***** Records to process *****
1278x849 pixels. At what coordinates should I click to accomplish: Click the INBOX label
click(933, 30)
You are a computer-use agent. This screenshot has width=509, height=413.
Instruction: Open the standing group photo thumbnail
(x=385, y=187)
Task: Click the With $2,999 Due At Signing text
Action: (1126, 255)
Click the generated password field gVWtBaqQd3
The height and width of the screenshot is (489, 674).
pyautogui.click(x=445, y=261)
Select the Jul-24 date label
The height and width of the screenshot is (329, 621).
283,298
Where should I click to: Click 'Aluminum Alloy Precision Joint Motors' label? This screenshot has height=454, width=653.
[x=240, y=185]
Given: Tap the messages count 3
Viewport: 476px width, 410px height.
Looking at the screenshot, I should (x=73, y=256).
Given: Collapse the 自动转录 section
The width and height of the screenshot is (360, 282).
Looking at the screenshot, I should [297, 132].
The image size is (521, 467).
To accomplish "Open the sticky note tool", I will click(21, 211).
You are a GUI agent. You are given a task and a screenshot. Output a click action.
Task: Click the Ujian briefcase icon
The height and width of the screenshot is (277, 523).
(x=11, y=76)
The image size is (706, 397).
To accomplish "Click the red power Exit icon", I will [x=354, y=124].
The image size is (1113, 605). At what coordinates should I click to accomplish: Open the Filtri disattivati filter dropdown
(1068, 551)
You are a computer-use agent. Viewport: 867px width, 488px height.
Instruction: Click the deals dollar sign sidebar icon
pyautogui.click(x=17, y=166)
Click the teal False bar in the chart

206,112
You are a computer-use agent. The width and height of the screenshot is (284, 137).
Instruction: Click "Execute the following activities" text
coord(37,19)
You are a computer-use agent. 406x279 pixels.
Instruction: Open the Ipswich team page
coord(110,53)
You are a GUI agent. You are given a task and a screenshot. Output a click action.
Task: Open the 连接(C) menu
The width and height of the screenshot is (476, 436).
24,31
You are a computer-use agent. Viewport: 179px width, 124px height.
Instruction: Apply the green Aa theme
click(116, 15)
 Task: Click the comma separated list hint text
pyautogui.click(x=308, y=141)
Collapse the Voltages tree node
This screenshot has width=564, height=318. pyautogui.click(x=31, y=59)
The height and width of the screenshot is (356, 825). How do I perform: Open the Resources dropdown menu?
*****
### Task objective:
Write out the material again, swapping every "computer-use agent" for "desktop agent" and leaving all else unchanged.

### Response for this exercise:
1278x849 pixels. At what coordinates should I click to accomplish: Click the INBOX label
click(933, 30)
You are a desktop agent. This screenshot has width=509, height=413.
Instruction: Open the standing group photo thumbnail
(x=385, y=187)
Task: Click the With $2,999 Due At Signing text
Action: (1126, 255)
Click the generated password field gVWtBaqQd3
The height and width of the screenshot is (489, 674).
pyautogui.click(x=445, y=261)
Select the Jul-24 date label
The height and width of the screenshot is (329, 621).
283,298
Where should I click to: Click 'Aluminum Alloy Precision Joint Motors' label? This screenshot has height=454, width=653.
[x=240, y=185]
Given: Tap the messages count 3
Viewport: 476px width, 410px height.
Looking at the screenshot, I should (x=73, y=256).
Given: Collapse the 自动转录 section
The width and height of the screenshot is (360, 282).
Looking at the screenshot, I should [297, 132].
The image size is (521, 467).
To accomplish "Open the sticky note tool", I will click(21, 211).
You are a GUI agent. You are given a task and a screenshot. Output a click action.
Task: Click the Ujian briefcase icon
The height and width of the screenshot is (277, 523).
(x=11, y=76)
The image size is (706, 397).
To accomplish "Click the red power Exit icon", I will [x=354, y=124].
The image size is (1113, 605). At what coordinates should I click to accomplish: Open the Filtri disattivati filter dropdown
(1068, 551)
You are a desktop agent. Viewport: 867px width, 488px height.
Instruction: Click the deals dollar sign sidebar icon
pyautogui.click(x=17, y=166)
Click the teal False bar in the chart

206,112
You are a desktop agent. The width and height of the screenshot is (284, 137).
Instruction: Click "Execute the following activities" text
coord(37,19)
You are a desktop agent. 406x279 pixels.
Instruction: Open the Ipswich team page
coord(110,53)
You are a GUI agent. You are given a task and a screenshot. Output a click action.
Task: Open the 连接(C) menu
The width and height of the screenshot is (476, 436).
24,31
You are a desktop agent. Viewport: 179px width, 124px height.
Instruction: Apply the green Aa theme
click(116, 15)
 Task: Click the comma separated list hint text
pyautogui.click(x=308, y=141)
Collapse the Voltages tree node
This screenshot has width=564, height=318. pyautogui.click(x=31, y=59)
The height and width of the screenshot is (356, 825). How do I perform: Open the Resources dropdown menu?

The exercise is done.